> [Article]:
Tab-Tab, Come in! Bypassing Internet blocking to categorize DPI devices

Motivation

During the past two years, we have been following the technical developments in Internet filtering in Uzbekistan and Turkmenistan. Internet users were reporting that some websites were blocked, connections were reseted and in some cases users were redirected to another website.

Apart from our technical curiosity of how Internet filtering is implemented at large scale and how it can be circumvented, we are interested in providing technical facts of how blocking is taking place. The lack of technical information in this field has an interesting collateral effect in Internet users. Lack of information, help rumours to spread and consolidate the idea that governments have unlimited capabilities, that not only monitor all communications but that ultimately nothing can be done to stop their control. Understanding how Internet filtering is taking place is an important task as it allows to discover mechanisms to bypass it and fingerprint and ultimately expose the companies that provide technology and know-how to governments that want to surpress the free flow of information in the Net.

Our findings

The general Internet blocking architecture in Turkmenistan and Uzbekistan takes places in two basic stages. The first stage is responsible to identify which web/HTTP sessions are trying to reach a blacklisted website. This first stage is hence responsible of matching if a certain user is trying to reach a website that is blacklisted. Once the positive matching has taken place, the blocking or filtering is implemented. We will refer to the first stage as “matching” and the second as “blocking”.

Matching

During our technical investigation we found out that a key element in the matching stage is the “Host header” in a HTTP session. Once the initial handshake between user and the final webserver is established (TCP/IP handshake) the browser will send a HTTP packet with a content like:

GET / HTTP/1.1 Host: www.youtube.com

This first packet tells to the webserver that we want to request the homepage of the website www.youtube.com

The Host header was introduced to be able to specify which domain we are requesting in the common scenario that a single IP address is serving different websites (think here in shared/virtual hosting). The Host header is optional in HTTP 1.0 but mandatory in HTTP 1.1. According the standards, the GET request line and the Host header must end with carriage return character followed by a line feed character <CR><LF>.

Independently of which type of interception technology is used, matching takes place by observing the HTTP Host header field. There are some good technical reasons to implement the matching in this way. Filtering gear does not need to keep track of IP addresses, can operate in stealth mode as it does not need to perform any name resolution and inspecting packets for this header is as technically challenging as keeping track of the content of the full HTTP sessions.

> [Exercise task 1]: According to the article, in which version of HTTP is the Host header mandatory?
> [Exercise task 2]: Pick out each line of the listing below that contains the word "title" and copy it.

> [Dataset excerpts]:
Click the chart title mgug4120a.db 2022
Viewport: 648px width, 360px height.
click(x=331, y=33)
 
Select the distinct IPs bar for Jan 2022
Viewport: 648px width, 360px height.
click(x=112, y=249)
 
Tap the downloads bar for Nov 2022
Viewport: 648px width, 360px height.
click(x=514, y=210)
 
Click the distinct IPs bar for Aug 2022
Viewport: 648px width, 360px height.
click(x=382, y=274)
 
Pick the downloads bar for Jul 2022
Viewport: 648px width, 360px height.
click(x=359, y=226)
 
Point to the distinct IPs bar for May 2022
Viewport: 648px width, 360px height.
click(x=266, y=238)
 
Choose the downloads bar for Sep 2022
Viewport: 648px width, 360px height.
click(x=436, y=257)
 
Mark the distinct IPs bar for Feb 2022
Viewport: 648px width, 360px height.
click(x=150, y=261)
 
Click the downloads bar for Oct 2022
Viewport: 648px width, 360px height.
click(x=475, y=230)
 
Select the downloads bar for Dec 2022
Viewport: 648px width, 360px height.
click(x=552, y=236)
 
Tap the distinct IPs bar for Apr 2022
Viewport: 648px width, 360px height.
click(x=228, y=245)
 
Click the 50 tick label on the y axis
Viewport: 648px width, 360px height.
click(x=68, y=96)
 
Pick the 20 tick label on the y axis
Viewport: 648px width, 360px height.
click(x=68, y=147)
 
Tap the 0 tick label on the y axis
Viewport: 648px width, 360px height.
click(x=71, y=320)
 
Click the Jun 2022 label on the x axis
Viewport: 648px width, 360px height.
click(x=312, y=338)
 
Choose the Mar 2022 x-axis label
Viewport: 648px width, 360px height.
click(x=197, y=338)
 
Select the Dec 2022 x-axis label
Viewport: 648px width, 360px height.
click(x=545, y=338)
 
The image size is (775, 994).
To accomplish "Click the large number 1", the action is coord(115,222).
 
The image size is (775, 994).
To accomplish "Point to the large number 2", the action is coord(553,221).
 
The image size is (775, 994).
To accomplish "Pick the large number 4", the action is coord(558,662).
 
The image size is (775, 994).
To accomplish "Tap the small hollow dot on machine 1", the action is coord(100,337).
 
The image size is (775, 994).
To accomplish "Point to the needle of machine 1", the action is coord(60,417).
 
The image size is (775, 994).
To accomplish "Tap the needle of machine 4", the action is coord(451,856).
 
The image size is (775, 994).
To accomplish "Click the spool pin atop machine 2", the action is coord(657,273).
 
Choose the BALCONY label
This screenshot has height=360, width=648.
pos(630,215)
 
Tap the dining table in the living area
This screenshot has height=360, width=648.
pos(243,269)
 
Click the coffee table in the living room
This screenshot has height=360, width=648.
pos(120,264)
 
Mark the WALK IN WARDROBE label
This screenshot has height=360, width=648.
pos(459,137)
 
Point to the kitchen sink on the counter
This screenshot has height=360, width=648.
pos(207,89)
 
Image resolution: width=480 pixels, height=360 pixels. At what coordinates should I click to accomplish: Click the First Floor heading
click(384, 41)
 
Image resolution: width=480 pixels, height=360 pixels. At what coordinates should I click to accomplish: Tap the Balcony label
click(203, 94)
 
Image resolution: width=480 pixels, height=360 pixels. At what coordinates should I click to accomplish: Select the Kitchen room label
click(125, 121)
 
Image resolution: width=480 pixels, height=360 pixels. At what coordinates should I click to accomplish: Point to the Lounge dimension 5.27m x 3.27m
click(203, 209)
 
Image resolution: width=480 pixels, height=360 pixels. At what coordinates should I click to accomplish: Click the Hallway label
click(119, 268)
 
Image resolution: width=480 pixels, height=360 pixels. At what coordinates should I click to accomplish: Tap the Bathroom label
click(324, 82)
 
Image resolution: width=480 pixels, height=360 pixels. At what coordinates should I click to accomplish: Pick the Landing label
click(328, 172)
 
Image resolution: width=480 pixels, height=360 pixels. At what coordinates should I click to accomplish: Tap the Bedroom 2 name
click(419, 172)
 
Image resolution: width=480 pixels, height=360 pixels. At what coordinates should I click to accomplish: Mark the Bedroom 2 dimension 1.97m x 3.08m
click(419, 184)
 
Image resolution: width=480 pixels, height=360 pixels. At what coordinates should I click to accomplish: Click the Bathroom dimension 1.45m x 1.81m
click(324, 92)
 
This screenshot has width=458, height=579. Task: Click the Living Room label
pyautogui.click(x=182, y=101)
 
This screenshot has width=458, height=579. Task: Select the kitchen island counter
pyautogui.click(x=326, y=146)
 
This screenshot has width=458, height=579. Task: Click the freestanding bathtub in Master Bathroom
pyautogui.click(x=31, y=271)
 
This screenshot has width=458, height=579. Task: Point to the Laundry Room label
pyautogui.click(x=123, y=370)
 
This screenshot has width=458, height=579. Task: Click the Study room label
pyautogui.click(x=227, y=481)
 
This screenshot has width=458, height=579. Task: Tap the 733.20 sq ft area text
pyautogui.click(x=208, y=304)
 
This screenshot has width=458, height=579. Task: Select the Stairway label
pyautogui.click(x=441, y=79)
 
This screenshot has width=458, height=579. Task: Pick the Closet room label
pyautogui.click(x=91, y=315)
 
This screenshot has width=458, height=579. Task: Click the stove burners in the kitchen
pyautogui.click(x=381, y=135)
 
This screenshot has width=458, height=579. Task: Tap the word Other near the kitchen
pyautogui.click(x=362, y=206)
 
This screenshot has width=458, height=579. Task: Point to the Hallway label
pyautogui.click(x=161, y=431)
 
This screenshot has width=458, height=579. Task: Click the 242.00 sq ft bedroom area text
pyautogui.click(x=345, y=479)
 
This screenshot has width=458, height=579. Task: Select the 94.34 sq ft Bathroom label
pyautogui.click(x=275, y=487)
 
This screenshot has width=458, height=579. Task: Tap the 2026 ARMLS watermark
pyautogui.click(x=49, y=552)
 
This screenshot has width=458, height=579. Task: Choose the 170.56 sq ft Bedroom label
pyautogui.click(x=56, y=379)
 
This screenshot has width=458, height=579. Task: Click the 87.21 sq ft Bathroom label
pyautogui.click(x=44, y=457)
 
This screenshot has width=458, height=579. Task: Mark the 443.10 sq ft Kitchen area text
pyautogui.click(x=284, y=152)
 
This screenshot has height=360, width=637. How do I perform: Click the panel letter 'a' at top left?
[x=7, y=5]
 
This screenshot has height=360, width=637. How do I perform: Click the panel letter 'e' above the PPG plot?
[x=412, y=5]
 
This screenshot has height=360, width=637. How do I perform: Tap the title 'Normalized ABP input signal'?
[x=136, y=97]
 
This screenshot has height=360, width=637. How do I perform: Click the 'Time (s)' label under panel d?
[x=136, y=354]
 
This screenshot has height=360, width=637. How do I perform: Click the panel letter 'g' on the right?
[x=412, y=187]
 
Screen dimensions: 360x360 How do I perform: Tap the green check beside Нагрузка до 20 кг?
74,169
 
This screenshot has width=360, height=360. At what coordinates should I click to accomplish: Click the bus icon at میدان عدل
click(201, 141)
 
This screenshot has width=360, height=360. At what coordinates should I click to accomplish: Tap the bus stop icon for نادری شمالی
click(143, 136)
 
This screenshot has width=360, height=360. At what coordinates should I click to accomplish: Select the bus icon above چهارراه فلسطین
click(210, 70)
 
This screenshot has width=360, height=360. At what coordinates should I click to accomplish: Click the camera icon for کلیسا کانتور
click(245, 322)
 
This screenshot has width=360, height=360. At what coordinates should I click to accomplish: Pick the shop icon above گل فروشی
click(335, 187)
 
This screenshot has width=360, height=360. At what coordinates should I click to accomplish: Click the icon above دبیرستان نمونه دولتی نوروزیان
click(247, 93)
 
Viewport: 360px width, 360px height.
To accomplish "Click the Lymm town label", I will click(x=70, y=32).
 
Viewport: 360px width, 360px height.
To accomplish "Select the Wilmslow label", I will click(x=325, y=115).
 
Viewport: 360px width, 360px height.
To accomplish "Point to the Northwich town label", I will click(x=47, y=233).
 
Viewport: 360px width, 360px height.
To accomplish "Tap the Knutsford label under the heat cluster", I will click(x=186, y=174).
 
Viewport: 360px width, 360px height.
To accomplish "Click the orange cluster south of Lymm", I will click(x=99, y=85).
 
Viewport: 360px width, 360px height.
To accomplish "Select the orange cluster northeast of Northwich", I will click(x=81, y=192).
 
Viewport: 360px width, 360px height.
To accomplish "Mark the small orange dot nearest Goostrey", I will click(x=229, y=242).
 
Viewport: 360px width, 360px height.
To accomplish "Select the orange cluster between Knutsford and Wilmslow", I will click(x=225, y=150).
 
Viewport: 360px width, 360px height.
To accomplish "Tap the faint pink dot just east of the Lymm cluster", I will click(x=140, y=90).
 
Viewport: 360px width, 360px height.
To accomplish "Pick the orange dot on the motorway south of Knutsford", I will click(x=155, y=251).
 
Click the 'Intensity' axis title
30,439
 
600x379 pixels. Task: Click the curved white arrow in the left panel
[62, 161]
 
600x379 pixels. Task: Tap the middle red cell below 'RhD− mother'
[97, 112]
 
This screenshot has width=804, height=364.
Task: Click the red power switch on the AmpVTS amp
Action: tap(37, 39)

> [Right answer 1]: HTTP 1.1

> [Right answer 2]:
Click the chart title mgug4120a.db 2022
This screenshot has height=360, width=637. How do I perform: Tap the title 'Normalized ABP input signal'?
Click the 'Intensity' axis title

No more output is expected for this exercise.